当前位置:网站首页>Tencent releases the full platform version of reasoning framework TNN, and supports mobile terminal, desktop terminal and server terminal at the same time
Tencent releases the full platform version of reasoning framework TNN, and supports mobile terminal, desktop terminal and server terminal at the same time
2022-06-24 16:20:00 【Youtu Laboratory】
TNN Tencent is a new generation of open-source cross platform deep learning reasoning framework , It is also Tencent's deep learning and acceleration Oteam The open source collaborative results of Yunfan , Led by Tencent Youtu lab , Tencent light and shadow research lab 、 Tencent Cloud Architecture Platform Department 、 Tencent data platform department and other teams work together to develop . after 4 After more than a month of iteration ,TNN The new version v0.3 Official release , It's the first to support mobile terminals at the same time 、 The desktop 、 The full platform open source version of the server .TNN The new version is universal 、 Ease of use 、 Further improvement in performance .
TNN Address :
https://github.com/Tencent/TNN
01
generality
In order to ensure the unity of the model 、 Under the premise of unified interface , Relying on the basic operator support of acceleration framework provided by hardware manufacturers , And handwriting kernel The way to optimize , For mobile terminal 、 The desktop side and the server side provide a variety of different acceleration options , Realized the common CV、NLP Optimization and adaptation of the model .
The hardware platform supports
TNN Through integration OpenVINO and TensorRT The way New server X86 and NVIDIA Hardware support , It can quickly obtain the latest optimization results of hardware manufacturers , It can also add custom implementation based on the structural characteristics of business model to achieve the ultimate performance . At the same time, considering the limitation of desktop applications on the size of the installation package ,TNN adopt JIT And manual optimization to achieve lightweight X86 Back end , The overall library size is only 5MB about .
Model operators support
TNN The new version stay CV Class model support extends to 3D-CNN、LSTM、BERT And so on , The total number of operators is from 88 An increase to 107 individual , The new operators include LSTM、GridSample、Histogram、OneHot、BitShift、Gather、ScatterND、LayerNorm、GroupNorm、GELU、SoftSign、Erf etc. .
02
Ease of use
Dynamic dimension and preprocessing support
TNN Previous versions mainly supported CV Class model , Network input is basically NCHW4 And the value of each dimension is basically unchanged . and NLP In this scenario, the same network will have 0 Dimension to 6 The d , And the value of each dimension changes according to the input . So TNN New input dimension configuration interface , In the model operator 、 Hardware 、 A lot of supplements and improvements have been made to the system support .
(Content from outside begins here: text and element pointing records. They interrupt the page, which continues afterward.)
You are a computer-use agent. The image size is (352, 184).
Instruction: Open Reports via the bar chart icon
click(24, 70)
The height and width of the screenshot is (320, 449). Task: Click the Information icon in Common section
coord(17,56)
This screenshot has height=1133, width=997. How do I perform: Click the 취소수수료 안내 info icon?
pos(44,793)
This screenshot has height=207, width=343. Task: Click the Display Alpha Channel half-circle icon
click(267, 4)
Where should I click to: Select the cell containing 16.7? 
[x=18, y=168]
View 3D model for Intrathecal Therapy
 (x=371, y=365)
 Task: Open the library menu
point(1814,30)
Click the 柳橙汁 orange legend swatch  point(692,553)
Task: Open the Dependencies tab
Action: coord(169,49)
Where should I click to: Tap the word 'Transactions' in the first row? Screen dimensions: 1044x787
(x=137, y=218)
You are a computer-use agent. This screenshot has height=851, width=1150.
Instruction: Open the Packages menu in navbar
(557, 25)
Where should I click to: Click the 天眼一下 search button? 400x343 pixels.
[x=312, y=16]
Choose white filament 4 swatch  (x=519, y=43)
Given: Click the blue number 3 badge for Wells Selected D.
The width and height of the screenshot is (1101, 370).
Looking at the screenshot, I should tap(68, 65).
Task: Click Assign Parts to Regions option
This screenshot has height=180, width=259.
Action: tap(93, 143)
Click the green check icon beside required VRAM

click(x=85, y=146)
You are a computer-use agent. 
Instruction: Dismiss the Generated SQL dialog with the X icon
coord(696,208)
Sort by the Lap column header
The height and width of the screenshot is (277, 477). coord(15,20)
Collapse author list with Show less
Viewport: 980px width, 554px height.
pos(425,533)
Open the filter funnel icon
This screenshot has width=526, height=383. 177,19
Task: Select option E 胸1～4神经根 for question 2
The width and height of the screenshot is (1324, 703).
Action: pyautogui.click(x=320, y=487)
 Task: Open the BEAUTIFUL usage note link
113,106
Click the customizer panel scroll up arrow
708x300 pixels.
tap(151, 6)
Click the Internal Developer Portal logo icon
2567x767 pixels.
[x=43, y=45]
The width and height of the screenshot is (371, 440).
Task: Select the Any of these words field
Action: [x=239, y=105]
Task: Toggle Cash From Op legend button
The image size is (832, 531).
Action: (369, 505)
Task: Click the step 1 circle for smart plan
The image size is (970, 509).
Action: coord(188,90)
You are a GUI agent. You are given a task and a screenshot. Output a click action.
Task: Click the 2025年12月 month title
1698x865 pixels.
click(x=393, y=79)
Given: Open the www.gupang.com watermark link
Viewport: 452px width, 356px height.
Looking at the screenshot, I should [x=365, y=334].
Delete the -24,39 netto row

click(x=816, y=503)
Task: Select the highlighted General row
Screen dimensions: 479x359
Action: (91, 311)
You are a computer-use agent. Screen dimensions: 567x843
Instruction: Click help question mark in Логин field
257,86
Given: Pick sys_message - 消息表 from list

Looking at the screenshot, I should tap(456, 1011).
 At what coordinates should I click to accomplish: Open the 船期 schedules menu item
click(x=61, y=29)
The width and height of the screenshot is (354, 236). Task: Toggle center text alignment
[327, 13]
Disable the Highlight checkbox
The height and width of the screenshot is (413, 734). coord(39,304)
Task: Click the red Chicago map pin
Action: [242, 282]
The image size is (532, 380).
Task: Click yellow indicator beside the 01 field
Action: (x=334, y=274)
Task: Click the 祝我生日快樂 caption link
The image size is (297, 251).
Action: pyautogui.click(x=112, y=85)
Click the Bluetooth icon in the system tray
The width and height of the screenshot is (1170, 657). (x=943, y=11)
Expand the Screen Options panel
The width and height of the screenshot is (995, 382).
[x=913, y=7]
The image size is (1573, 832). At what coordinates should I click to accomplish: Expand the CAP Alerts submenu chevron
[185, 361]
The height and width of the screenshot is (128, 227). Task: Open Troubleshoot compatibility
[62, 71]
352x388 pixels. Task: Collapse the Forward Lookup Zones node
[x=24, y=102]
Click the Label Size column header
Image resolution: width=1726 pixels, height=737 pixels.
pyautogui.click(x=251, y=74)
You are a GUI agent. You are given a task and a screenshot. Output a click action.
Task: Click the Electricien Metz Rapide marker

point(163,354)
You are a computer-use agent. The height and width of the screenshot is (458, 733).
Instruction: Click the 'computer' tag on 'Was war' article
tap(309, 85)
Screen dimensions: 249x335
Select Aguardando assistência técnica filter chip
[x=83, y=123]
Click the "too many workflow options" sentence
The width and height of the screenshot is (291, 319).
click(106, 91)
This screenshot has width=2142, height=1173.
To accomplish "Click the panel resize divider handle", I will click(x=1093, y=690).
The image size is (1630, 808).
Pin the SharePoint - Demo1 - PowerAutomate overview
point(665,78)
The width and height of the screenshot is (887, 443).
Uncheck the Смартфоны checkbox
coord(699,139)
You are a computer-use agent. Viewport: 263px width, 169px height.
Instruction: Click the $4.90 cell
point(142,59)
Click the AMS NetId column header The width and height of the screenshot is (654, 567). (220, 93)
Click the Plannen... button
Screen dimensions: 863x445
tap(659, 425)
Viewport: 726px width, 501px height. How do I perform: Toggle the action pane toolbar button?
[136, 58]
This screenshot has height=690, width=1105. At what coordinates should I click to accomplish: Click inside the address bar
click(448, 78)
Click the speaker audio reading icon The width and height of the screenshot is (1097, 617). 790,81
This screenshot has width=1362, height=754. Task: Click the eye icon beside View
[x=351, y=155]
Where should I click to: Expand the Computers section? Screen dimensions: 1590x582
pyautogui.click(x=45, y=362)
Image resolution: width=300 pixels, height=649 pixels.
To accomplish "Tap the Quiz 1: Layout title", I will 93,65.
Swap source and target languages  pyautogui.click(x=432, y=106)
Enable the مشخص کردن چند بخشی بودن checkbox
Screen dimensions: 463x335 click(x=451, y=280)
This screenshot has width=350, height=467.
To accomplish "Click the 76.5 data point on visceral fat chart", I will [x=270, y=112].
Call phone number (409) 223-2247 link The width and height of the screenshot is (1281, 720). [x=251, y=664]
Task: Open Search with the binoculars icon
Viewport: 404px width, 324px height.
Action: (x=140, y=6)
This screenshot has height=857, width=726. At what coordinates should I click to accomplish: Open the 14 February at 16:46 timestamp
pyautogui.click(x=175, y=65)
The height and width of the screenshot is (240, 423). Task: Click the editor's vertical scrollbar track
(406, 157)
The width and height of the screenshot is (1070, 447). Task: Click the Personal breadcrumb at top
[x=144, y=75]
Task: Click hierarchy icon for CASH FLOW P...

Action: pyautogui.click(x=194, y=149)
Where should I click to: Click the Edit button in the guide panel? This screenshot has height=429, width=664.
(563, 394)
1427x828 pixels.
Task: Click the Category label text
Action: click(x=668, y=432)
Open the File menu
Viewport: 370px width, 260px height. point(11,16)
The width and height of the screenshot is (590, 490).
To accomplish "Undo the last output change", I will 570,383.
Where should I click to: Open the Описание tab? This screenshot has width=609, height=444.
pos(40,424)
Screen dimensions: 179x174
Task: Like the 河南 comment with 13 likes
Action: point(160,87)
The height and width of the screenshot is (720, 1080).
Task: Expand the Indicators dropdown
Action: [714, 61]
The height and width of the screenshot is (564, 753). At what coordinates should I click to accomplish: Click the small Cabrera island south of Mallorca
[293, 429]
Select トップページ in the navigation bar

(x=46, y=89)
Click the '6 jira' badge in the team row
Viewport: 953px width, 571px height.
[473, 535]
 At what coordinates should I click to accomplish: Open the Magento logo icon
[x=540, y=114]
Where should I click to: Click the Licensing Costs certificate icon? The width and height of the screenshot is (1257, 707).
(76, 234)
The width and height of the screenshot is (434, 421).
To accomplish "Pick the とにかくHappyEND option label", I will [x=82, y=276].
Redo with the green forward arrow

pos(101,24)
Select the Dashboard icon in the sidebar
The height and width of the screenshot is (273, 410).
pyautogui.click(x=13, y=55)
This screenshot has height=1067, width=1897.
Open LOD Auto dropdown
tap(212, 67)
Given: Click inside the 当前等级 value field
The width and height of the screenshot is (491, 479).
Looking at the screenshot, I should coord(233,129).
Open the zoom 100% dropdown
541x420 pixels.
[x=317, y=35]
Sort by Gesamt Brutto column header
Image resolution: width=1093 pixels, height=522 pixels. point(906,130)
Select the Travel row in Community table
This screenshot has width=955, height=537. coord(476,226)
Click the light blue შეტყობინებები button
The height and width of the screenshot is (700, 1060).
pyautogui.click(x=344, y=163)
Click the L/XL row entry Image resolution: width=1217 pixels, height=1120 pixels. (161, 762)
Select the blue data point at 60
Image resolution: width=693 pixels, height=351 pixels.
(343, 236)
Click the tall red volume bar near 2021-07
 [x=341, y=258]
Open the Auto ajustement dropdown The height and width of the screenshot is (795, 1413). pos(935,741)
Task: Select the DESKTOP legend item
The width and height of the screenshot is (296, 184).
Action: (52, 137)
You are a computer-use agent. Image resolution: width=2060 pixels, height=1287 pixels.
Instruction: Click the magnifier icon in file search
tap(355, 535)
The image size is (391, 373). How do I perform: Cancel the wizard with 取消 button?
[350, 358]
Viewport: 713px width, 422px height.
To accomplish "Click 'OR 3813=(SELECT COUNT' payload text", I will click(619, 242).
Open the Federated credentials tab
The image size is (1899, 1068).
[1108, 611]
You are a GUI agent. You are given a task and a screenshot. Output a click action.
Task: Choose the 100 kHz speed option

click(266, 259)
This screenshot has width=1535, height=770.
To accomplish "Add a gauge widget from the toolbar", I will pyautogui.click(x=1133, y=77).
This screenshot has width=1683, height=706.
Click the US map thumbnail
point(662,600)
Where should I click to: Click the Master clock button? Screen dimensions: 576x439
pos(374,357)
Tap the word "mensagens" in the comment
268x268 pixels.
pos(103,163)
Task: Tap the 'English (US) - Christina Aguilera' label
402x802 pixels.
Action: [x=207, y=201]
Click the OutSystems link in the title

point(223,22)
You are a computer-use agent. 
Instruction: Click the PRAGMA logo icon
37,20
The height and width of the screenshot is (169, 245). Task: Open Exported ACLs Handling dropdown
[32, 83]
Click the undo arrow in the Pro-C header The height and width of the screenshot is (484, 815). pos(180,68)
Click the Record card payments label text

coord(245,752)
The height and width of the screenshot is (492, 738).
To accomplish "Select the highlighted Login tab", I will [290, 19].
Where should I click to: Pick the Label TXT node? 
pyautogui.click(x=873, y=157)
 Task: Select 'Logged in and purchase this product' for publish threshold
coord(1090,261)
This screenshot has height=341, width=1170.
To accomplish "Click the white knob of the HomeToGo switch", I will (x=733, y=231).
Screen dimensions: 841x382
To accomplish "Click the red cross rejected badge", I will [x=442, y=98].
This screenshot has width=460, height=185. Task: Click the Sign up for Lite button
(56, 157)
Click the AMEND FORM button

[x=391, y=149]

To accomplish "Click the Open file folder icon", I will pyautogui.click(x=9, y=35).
API The interface of Mat The related interfaces have been expanded , Including copy filling function (CopyMakeBorder), convenient SDK Developers do network preprocessing and post-processing acceleration . at present TNN Clipping is supported (Crop)、 The zoom (Resize)、 Color space conversion (CvtColor)、 Affine transformation (WarpAffine) And copy fill (CopyMakeBorder) And so on .
Runtime constant collapse
onnx When a model is exported from a model, many adhesive operators are generated to calculate constants and data Shape Information about ,TNN Realized ConstFolder Constant folding function to simplify the model structure and improve the running performance of the model . Compared to open source community tools onnx-simplifier,ConstFolder Added to Israel ATen Support for formal output operators , At the same time, it supports the folding of runtime constants to support the requirement of model variable dimension .TNN At run time, the operators of variable dimension calculation part are extracted separately NAIVE( pure C++) perform , To lighten the hardware device(ARM、Metal、OpenCL) The pressure is realized by the operator of .
Example show
With the support of Tencent Light & shadow and Tencent optical flow team , Hair dyeing and body posture TNN The sample in TNN It has been released in a small version of the intermediate iteration , And show a good algorithm effect . This time with the release of a new version , We added mobile Chinese OCR Examples and desktop side / Background end BERT Reading comprehension examples .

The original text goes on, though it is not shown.